State the expected value for each of the mean squares.

\[\begin{align*} E(\operatorname{MS_{A}}) &= \sigma^2 + n \sigma_{\beta}^2 + \frac{b n}{a-1} \sum_{i=1}^{a} \tau_i^2,\\ E(\operatorname{MS_{B(A)}}) &= \sigma^2 + n \sigma_{\beta}^2,\\ E(\operatorname{MS_{E}}) &= \sigma^2. \end{align*}\]

Part (c)

Test for differences between the production processes. Write the \(F_A\) statistic as a ratio of mean squares. Compute \(F_A\) and the \(p\)-value. Provide an interpretation, stated in the context of the problem.

Under the null model \(H_0 : \tau_1 = \cdots = \tau_a = 0\), \(\operatorname{MS_{A}}\) and \(\operatorname{MS_{B(A)}}\) have the same expected value, and thus an appropriate test statistic for testing evidence of \(H_0\) is \[ F_A = \frac{\operatorname{MS_{A}}}{\operatorname{MS_{B(A)}}}. \]

We load the data in R with:

A = as.factor(na.omit(data$proc))
B = as.factor(na.omit(data$batc))
y = na.omit(data$burn_rate)

We compute \(F_A\) in R with:

nested.test(A,B,y)

##                           SS df        MS
## Fixed Effect A      676.0556  2 338.02778
## Random Effect B(A) 2077.5833  9 230.84259
## Error               454.0000 24  18.91667
##  F-test for fixed effect   p-value
##                 1.464322 0.2814697
##  error.var    B.var
##   18.91667 70.64198

We see that \(F_A = 1.464\) (\(p\)-value \(= .281\)).

Part (d)

Explain why \(\operatorname{MS_{E}}\) is the incorrect error term to use when the nested factor is random.
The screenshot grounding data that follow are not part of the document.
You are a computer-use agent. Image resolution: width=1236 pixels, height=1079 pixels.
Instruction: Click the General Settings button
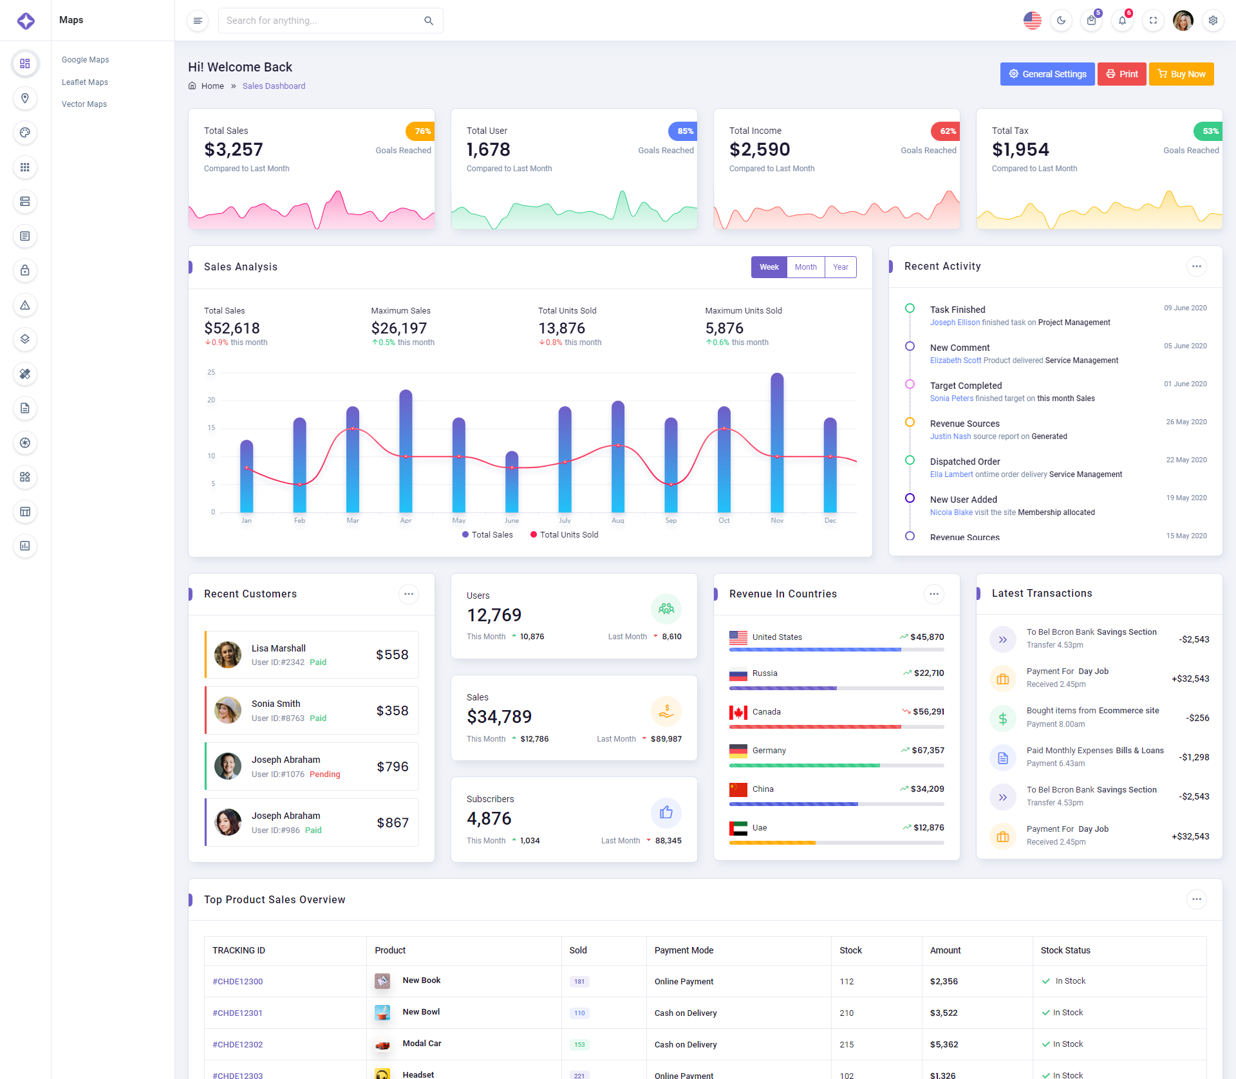tap(1047, 74)
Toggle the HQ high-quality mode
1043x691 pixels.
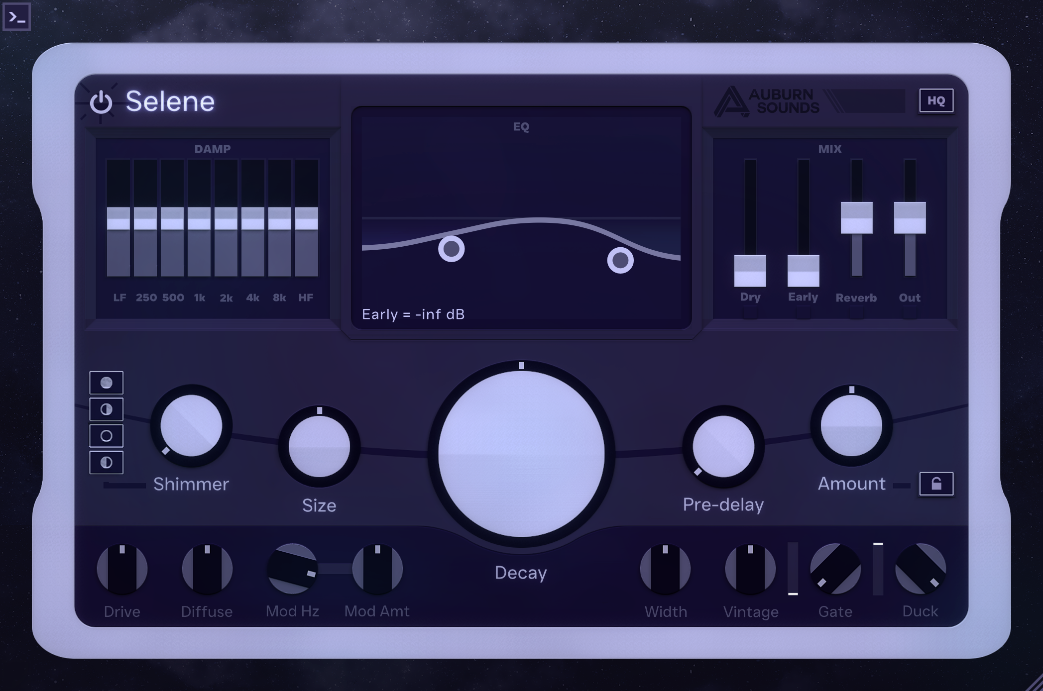click(936, 100)
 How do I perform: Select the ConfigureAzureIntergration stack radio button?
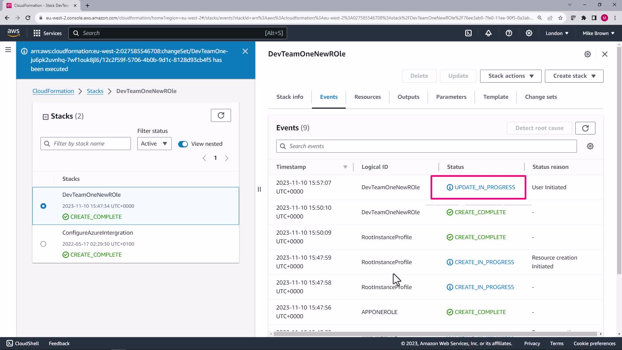43,244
In particular, comment on the pertinent sample size.

I touched on this in part (c) (\(\operatorname{MS_{A}}\) and \(\operatorname{MS_{B(A)}}\) have the same expected value under the null model \(\tau_1 = \cdots = \tau_a = 0\)).

In addition, we may also think of the batch as the experimental unit and thus the appropriate error term is then a measure of batch variance.

Finally, taking repeat measurements on each random factor level does not increase the pertinent sample size.

Part (e)

Illustrate how evidence in favor of a process effect would be overstated if \(\operatorname{MS_{E}}\) is used when computing the test statistic.

Under the null model, \(H_0 : \tau_1 = \cdots = \tau_a = 0\), \(E(\operatorname{MS_{A}}) = \sigma^2 + n \sigma_{\beta}^2\), and \(E(\operatorname{MS_{E}}) = \sigma^2\). The reference distribution \(F(\operatorname{df_{A}},\operatorname{df_{E}})\) assumes the numerator and denominator have the same expected value under \(H_0\), thus the test statistic \[ \frac{\operatorname{MS_{A}}}{\operatorname{MS_{E}}} \] will be inflated and consequently overstates the effect of the process (factor \(A\)).

More generally, since \(n \sigma_{\beta}^2 > 0\), even if \(H_0\) is not the case, the significance of the evidence in favor of a process effect will necessarily be overstated.

Part (f)

Compute estimates of the batch variance and the measurement variance.

An estimator for the measurement variance (within batches) is \(\hat{\sigma}^2 = \operatorname{MS_{E}}\) and an estimator for the batch variance (between batches) is given by \(\hat{\sigma}_{\beta}^2 = \frac{\operatorname{MS_{B(A)}} - \operatorname{MS_{E}}}{n}\).

In part (c), nested.test showed the outputs \[ \hat{\sigma}^2 = 18.917 \] and \[ \hat{\sigma}_{\beta}^2 = 70.642. \]